Şimdi, şunu belirtmemiz lazım ki: Bu normalleşmenin altında ne sıfır sorun politikası yani bölgesel bir barışı sağlamak var ne sahici bir kardeşlik var -Afrika'daki kardeşlerine "Kardeşleşme politikası götürüyoruz." diyerek- ne de yaptıkları ticari anlaşmalarla Türkiye'deki yoksullukla mücadele etme var; yine AKP iktidarını kurtarma girişimi var. Havuz medya günlerdir Birleşik Arap Emirlikleri'yle yapılan görüşmeleri ve 13 sözleşmeyi yazıp çiziyor. Burada, normalleşme sadece Birleşik Arap Emirlikleri'yle değil; İsrail, Suudi Arabistan, Mısır ve Libya'yla kapılar aralanmaya çalışılıyor. Peki, bunun nedeni ne? Ülkede artan bir açlık, yoksulluk ve derinleşen bir ekonomik kriz var. Bu yoksulluğun, bu hayat pahalılığının sembolü, ödenemeyen elektrik faturaları oldu. Döviz, TL karşısında büyük bir değer kazandı, TL değer kaybetti. Bu da Körfez ülkeleri başta olmak üzere, dış sermayenin iştahını ciddi bir biçimde kabartmış durumdadır. Körfez ülkeleriyle de kurulan ilişki ülkeye geçici bir şekilde sıcak para akışını sağlamak içindir. Bunlar, yoksulun yoksulluğunu gidermek için değil; sadece, AKP'nin seçim sathına girilmiş olan bir süreçte sıcak para akıtarak piyasayı kendi meşrebince rahatlatmak için yapılan girişimleridir diye belirtmek isteriz.

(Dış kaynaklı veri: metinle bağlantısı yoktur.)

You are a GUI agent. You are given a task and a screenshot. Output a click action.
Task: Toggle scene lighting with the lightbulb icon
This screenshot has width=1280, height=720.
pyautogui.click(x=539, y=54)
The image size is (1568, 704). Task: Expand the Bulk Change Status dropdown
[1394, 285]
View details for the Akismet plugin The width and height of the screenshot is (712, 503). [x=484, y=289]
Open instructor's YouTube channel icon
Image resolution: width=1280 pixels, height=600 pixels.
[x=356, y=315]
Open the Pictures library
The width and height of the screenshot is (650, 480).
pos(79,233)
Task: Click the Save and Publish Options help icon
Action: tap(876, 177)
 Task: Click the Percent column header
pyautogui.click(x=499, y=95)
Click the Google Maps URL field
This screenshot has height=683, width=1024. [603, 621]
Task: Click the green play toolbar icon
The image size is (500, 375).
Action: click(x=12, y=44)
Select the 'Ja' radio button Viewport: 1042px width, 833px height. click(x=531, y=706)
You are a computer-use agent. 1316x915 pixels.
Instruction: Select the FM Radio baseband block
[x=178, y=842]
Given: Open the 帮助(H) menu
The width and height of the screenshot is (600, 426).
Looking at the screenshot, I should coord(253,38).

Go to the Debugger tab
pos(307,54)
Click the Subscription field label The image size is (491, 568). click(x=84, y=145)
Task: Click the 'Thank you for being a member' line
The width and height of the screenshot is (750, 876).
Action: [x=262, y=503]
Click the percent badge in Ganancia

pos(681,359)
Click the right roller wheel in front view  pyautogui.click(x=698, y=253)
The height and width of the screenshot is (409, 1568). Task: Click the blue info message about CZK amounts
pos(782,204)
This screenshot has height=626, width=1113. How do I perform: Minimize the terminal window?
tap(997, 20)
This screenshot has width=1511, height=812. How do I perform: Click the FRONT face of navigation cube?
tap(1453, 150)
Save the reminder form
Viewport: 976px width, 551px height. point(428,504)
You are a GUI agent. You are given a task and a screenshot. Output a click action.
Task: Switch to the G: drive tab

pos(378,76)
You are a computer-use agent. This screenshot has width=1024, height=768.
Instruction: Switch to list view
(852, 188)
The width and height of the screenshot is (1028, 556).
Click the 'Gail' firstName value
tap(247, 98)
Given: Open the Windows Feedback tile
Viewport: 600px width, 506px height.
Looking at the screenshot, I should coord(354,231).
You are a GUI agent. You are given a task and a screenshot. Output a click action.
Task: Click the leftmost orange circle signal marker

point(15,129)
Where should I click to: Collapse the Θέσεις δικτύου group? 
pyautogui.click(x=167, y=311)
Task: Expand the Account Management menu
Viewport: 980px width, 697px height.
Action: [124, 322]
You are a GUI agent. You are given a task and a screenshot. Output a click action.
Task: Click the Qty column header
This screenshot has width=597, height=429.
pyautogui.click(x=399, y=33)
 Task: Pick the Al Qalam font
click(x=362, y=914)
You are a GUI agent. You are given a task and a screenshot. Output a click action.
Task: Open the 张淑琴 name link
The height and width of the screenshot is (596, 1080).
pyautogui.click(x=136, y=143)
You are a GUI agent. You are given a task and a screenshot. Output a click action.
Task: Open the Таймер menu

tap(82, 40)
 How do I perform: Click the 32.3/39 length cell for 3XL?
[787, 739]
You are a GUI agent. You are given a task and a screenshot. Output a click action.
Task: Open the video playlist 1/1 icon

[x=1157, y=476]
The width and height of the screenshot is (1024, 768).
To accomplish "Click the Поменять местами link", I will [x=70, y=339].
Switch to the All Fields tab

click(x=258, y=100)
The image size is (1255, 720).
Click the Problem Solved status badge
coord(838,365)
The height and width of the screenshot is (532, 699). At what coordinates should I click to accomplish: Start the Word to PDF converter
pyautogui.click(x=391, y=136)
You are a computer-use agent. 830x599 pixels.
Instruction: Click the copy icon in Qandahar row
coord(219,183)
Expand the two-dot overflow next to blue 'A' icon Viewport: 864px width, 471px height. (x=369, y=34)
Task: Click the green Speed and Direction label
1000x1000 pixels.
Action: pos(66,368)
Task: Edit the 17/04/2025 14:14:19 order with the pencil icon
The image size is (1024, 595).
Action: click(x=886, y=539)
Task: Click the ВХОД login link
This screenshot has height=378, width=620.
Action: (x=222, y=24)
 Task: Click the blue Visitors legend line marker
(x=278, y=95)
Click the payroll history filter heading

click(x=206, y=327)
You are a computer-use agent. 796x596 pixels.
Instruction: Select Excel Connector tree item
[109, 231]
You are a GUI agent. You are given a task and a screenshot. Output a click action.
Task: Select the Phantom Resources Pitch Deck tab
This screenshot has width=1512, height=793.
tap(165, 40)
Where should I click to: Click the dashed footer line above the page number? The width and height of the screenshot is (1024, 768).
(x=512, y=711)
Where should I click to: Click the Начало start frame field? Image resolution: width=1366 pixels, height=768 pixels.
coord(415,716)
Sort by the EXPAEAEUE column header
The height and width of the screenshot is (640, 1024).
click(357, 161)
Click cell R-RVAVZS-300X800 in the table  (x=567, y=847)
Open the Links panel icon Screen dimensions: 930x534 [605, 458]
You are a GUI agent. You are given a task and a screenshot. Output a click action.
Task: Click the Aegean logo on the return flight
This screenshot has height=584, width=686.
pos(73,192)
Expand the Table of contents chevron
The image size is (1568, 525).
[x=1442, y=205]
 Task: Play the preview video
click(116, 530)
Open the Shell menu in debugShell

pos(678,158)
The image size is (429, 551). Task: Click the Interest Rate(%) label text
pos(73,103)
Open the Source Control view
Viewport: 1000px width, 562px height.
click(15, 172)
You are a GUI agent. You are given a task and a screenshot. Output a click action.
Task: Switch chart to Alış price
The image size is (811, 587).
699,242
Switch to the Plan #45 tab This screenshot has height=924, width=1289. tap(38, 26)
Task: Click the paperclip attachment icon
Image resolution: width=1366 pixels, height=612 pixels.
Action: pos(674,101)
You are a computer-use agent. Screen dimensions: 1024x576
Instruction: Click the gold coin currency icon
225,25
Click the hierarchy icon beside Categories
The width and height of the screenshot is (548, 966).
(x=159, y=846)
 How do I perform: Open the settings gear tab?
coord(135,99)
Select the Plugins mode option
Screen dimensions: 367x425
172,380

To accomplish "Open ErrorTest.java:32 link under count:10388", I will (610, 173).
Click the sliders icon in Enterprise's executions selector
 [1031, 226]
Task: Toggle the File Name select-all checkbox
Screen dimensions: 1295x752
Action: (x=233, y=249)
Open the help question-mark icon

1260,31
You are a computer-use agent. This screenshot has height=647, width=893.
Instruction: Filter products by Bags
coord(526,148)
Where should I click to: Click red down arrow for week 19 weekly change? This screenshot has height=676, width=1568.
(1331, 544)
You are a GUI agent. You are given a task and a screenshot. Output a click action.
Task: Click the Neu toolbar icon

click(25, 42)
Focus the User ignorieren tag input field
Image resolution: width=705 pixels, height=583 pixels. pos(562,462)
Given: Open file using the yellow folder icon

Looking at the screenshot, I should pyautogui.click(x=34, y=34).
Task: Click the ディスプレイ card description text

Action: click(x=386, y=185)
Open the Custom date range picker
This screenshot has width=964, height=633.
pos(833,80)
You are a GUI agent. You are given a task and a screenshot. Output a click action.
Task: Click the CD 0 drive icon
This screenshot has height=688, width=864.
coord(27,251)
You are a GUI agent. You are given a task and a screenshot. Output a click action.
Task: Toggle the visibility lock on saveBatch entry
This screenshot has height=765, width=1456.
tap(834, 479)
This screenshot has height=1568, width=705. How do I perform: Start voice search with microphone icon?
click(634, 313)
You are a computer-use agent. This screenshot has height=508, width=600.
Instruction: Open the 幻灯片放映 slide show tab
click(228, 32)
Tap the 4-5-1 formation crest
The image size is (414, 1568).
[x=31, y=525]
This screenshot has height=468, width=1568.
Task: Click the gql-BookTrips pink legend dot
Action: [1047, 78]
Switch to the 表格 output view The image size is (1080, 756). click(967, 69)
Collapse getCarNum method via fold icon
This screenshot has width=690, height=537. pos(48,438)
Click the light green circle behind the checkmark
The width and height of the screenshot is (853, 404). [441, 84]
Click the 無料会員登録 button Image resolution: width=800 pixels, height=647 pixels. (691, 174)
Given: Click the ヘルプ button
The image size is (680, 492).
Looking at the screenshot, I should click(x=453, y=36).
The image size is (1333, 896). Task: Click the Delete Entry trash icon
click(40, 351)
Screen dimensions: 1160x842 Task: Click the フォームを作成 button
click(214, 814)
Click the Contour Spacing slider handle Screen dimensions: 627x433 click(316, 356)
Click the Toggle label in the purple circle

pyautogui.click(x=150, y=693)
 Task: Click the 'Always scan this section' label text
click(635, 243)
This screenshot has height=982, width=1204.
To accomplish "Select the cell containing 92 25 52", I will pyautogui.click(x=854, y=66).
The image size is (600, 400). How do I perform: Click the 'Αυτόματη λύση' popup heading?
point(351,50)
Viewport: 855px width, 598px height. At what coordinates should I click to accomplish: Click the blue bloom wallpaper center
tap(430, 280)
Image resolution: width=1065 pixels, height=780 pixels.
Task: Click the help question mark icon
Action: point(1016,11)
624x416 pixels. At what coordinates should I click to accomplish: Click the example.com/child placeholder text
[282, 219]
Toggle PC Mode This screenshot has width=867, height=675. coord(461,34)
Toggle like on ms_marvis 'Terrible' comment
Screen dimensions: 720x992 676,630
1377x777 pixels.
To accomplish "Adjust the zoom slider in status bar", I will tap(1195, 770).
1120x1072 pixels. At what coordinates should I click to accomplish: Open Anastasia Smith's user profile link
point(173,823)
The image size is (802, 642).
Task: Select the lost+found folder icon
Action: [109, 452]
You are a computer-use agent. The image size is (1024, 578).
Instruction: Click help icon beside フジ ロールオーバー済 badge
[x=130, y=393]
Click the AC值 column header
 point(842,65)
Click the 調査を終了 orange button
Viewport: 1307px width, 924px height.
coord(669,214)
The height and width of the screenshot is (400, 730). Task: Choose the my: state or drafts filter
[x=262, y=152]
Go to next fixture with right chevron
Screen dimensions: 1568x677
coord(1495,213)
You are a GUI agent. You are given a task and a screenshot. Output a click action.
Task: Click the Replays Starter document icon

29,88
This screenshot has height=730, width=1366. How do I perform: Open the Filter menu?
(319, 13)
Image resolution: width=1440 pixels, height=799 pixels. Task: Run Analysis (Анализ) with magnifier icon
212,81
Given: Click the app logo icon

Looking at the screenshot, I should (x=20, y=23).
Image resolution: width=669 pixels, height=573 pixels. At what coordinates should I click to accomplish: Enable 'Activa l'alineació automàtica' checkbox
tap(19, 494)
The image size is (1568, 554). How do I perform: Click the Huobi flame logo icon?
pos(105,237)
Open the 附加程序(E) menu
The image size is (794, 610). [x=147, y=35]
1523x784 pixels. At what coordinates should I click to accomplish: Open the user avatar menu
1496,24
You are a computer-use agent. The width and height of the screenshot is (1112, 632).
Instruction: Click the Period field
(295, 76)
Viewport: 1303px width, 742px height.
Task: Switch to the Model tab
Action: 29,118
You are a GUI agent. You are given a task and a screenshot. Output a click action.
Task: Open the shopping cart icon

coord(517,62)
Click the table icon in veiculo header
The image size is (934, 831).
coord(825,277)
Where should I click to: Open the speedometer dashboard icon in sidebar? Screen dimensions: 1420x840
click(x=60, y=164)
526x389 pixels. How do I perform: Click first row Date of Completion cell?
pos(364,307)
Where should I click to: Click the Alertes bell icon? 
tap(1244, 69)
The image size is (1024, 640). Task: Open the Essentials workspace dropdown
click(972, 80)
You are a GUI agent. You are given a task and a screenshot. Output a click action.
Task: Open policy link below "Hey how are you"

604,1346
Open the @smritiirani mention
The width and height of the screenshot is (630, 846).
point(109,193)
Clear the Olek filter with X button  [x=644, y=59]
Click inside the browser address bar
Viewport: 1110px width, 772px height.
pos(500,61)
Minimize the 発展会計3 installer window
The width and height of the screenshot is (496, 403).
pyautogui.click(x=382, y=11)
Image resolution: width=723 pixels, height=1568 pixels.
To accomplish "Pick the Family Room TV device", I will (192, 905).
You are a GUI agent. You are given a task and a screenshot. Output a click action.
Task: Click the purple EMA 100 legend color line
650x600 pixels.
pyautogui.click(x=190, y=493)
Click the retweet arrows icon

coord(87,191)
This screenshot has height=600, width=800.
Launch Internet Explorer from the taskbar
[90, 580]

Evet, bu normalleşmeden karşımıza bazı farklı anormal ilişkiler ortaya çıkıyor. Nedir bunlar? Mesela, ABD, Türkiye'nin Birleşik Arap Emirlikleri ve İsrail'le normalleşmesini çok iyi buluyor çünkü İran'a karşı bir güç oluşuyor. Bu sefer İran'la ve İran'ın yanında duran ülkelerle ilişkiler anormalleşecek ve derken, gelecek baharda Birleşik Arap Emirlikleri'yle de düşmanlaşılacak. Bütün bunların altını neden özellikle çiziyoruz? Tutarsız, ciddiyetsiz, ben merkezci bir siyasetin ürünüdür ondan; böyle bir dış siyaset yürütülemez. Ben buradan sormak istiyorum: Türkiye'deki milyonlarca Kürt'le ilişkileri normalleştirmeyi düşünüyor musunuz? Suriye'yle ilişkileri normalleştirmeyi düşünüyor musunuz? Suriye'deki Kürtlerle ilişkileri normalleştirmeyi düşünüyor musunuz? Tabii ki hayır.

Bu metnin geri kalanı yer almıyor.